Questa è una conseguenza di una classe politica abituata a scambiare il bisogno con il voto, anziché progettare in grande e utilizzare tutte le risorse per costruire il futuro, passo dopo passo.
 

Nelle cinque Regioni a Statuto speciale (Sicilia, Sardegna, Friuli, Trentino-Alto Adige, Valle d’Aosta) e le due Province autonome di Bolzano e Trento, i risultati delle Autonomie sono molto diversi. Infatti, le tre regioni del Nord hanno un reddito doppio rispetto a quello delle due Isole, il tasso infrastrutturale è tre volte superiore, l’occupazione è quasi totale.

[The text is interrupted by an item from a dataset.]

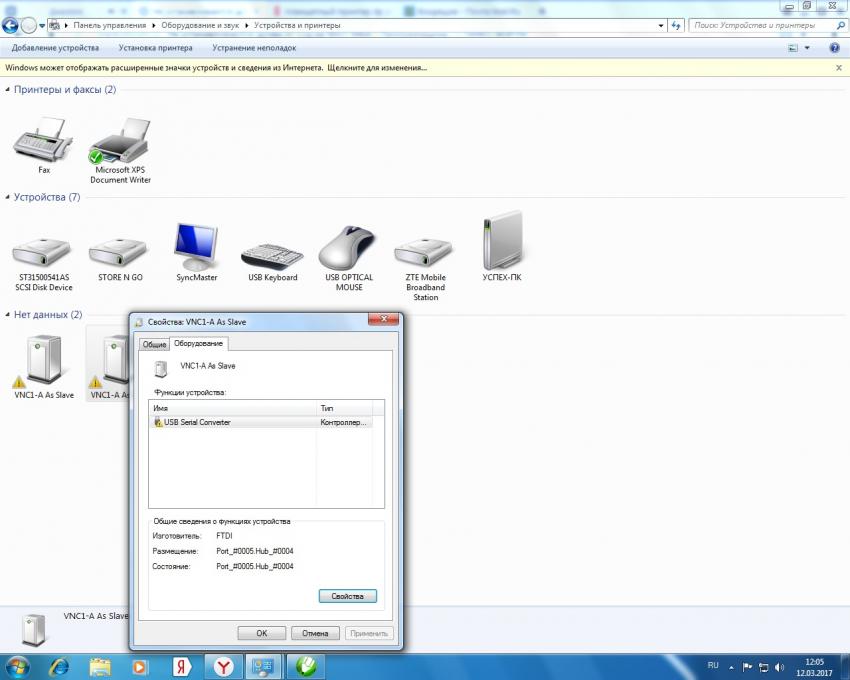Select Microsoft XPS Document Writer printer
The width and height of the screenshot is (850, 680).
tap(119, 142)
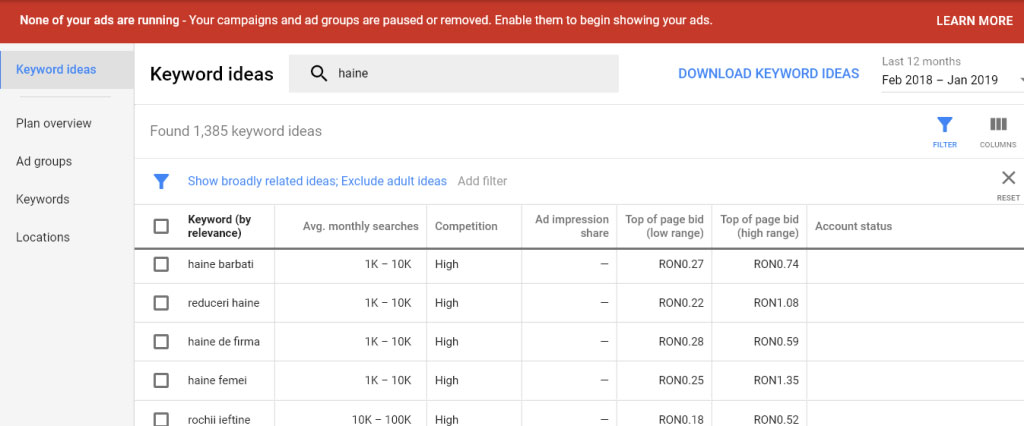Click the blue filter funnel in filter bar

[160, 182]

Tutto ciò anche perché la Pubblica amministrazione funziona bene, proveniente da un retaggio dell’Impero Austro-Ungarico per quanto concerne il Trentino-Alto Adige e francese per la Valle d’Aosta.

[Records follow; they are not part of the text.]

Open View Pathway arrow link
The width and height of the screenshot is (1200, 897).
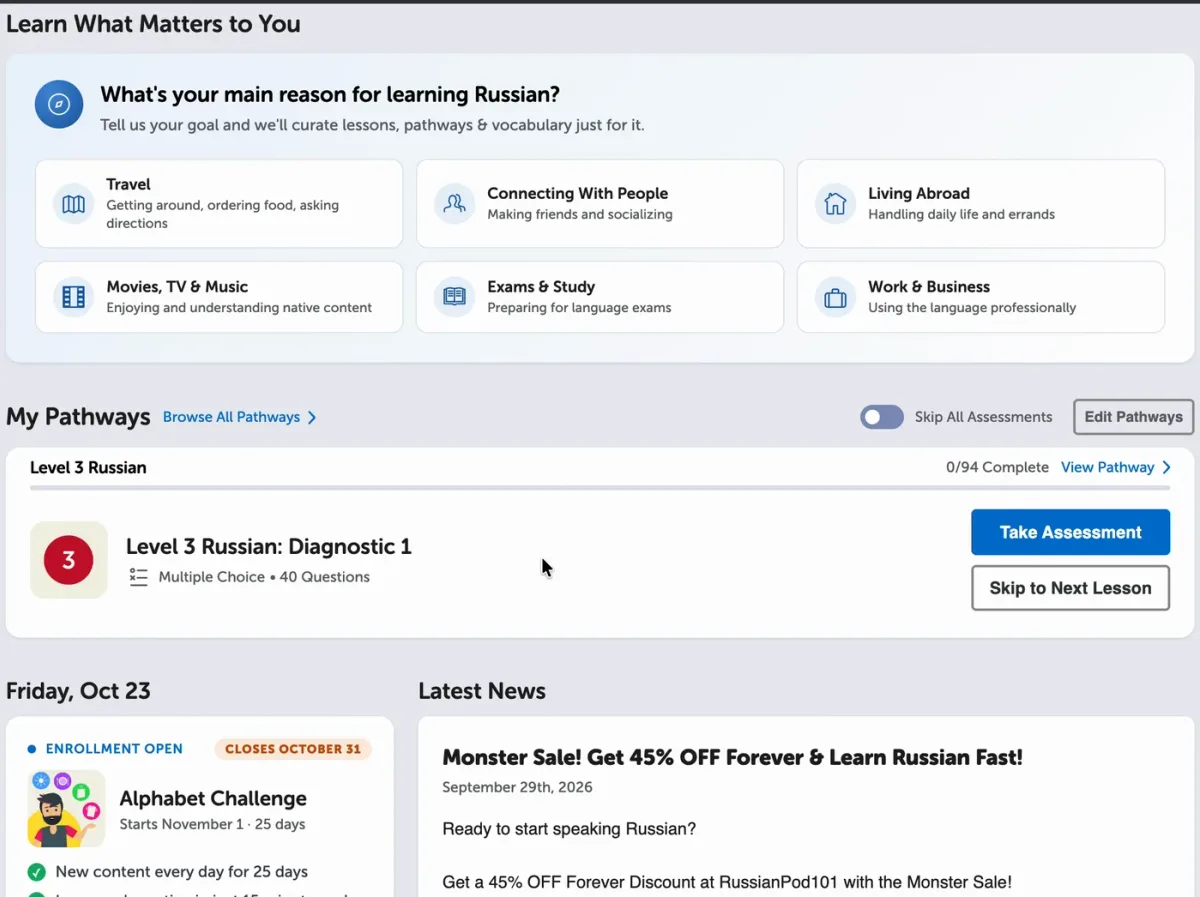point(1116,467)
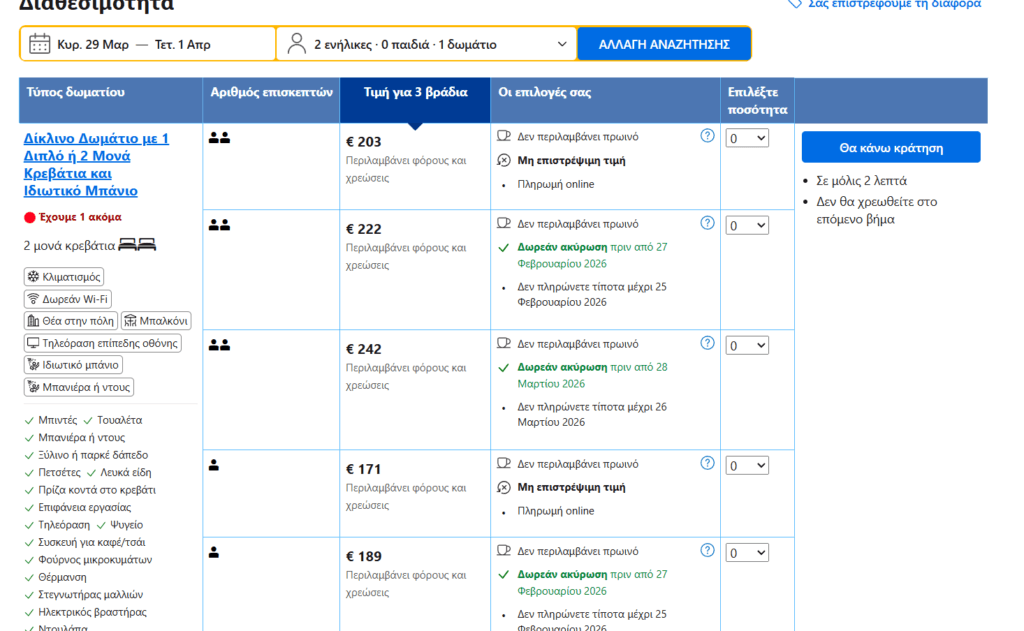Click the price match refund link
Image resolution: width=1024 pixels, height=631 pixels.
point(893,4)
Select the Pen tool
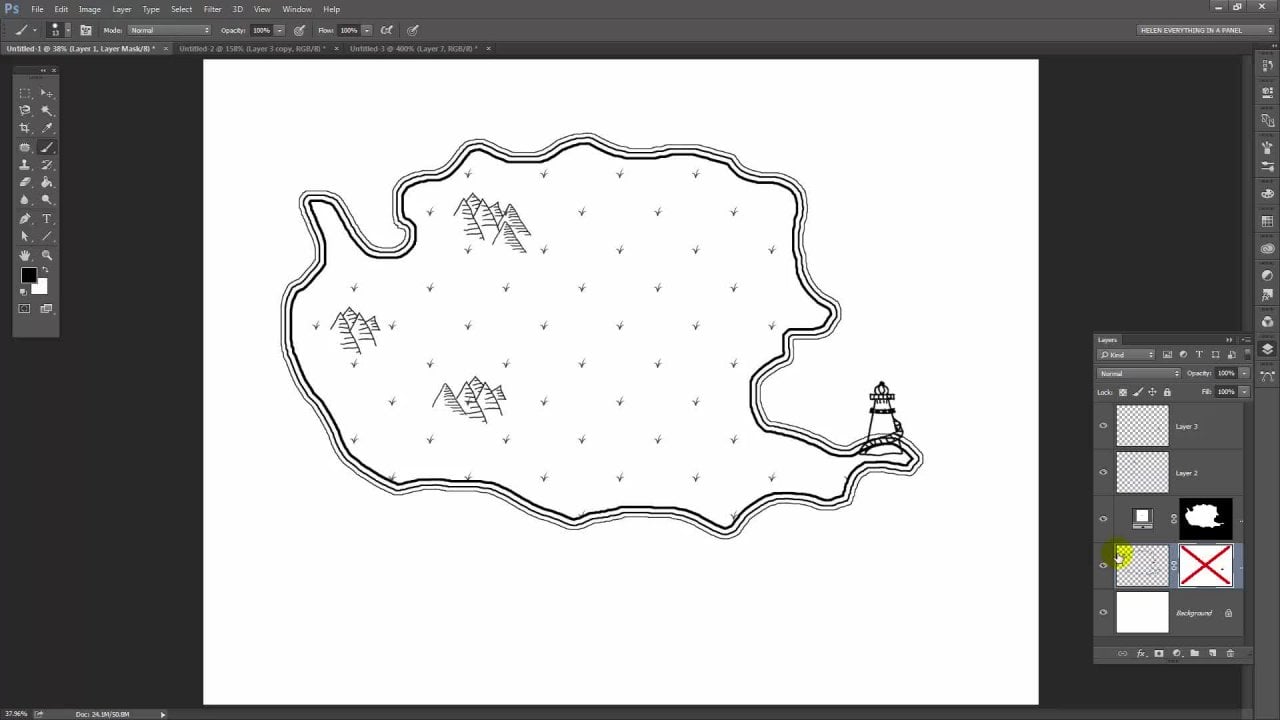Viewport: 1280px width, 720px height. pos(25,219)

Le due Regioni autonome di Sicilia e Sardegna, invece, hanno avuto un’influenza araba e i risultati si vedono: in Sicilia l’Autonomia è fallita e ha fallito i suoi obiettivi. Uno Statuto ricco di prerogative – compresa quella che identifica nel presidente della Regione il capo della Polizia (art. 31) – ma che è stato utilizzato in questi settant’anni come scudo, rispetto alle norme nazionali, per seminare e far crescere la malapianta del privilegio.

Cosicché, in Sicilia vi sono Caste di ogni genere, soprattutto nel settore pubblico, mentre i poveri stanno viaggiando verso il milione di unità.
Con il taglio dei trasferimenti statali e la diminuzione delle entrate regionali, la situazione del Bilancio della Sicilia si è fatta drammatica. Bisogna dare atto a quell’eccellente assessore all’Economia, che è Alessandro Baccei, della capacità mostrata nel ristrutturare le finanze dell’Ente e ricondurle in limiti meno disastrosi.
Tuttavia, nulla ha potuto fare per trasferire risorse dalla spesa corrente agli investimenti, pressato da orde fameliche che lo hanno strattonato per un verso o per l’altro e lo hanno costretto ad allargare i cordoni della borsa per accontentare questa o quella categoria di privilegiati e parassiti.
Ormai è parere unanime: lo Statuto siciliano deve essere profondamente modificato. Ma forse sarebbe opportuno che il Parlamento nazionale, con una riforma costituzionale approvata dai due terzi dei suoi componenti, senza la necessità del referendum confermativo (art. 138), abolisse le Autonomie delle cinque Regioni per ristabilire la parità fra tutte.